_WHAT YOU WILL DO_: Rewrite the lines from the one containing "This screenshot has width=773, height=880." up to and including the one containing "will pyautogui.click(x=370, y=137).", changing "battery life" to "charging time" and leaving everything else as it is.
** start of TASK MATERIAL **
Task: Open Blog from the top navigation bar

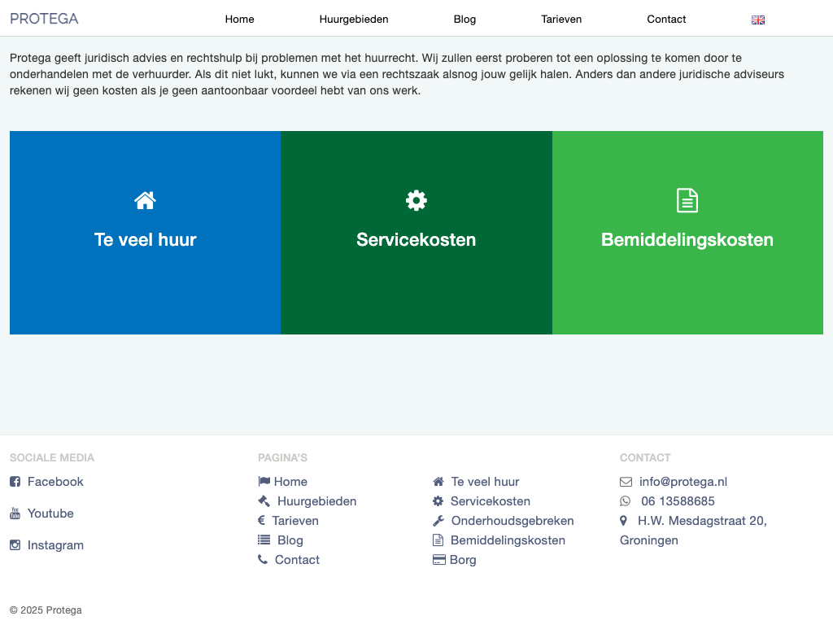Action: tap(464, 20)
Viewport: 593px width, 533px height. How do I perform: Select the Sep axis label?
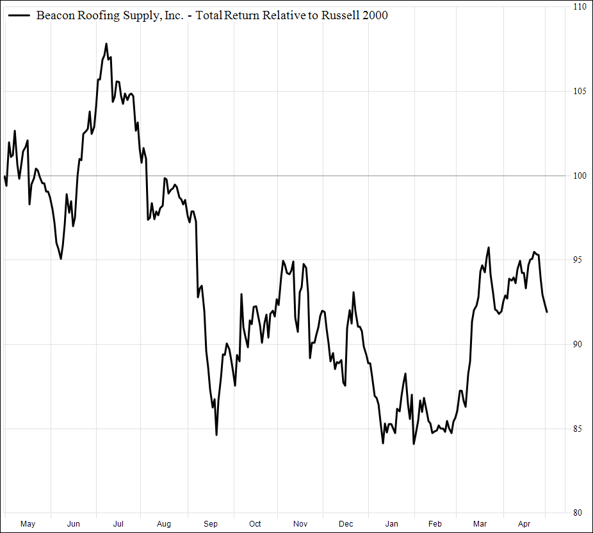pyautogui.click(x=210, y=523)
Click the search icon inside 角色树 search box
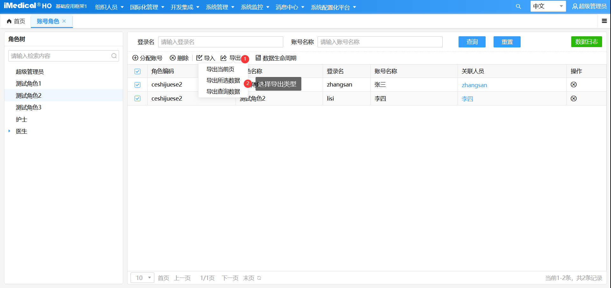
** end of TASK MATERIAL **
** start of TASK MATERIAL **
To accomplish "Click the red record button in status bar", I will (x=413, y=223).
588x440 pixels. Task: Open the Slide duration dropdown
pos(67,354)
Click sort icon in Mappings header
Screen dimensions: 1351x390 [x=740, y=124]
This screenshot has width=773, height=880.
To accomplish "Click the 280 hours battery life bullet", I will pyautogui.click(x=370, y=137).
** end of TASK MATERIAL **
** start of TASK MATERIAL **
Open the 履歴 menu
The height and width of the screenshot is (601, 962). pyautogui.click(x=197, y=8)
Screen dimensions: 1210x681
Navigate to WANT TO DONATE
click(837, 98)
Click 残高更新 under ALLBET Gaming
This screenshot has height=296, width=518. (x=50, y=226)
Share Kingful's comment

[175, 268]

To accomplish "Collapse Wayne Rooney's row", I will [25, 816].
** end of TASK MATERIAL **
_FULL OUTPUT_:
This screenshot has width=773, height=880.
To accomplish "Click the 280 hours charging time bullet", I will pyautogui.click(x=370, y=137).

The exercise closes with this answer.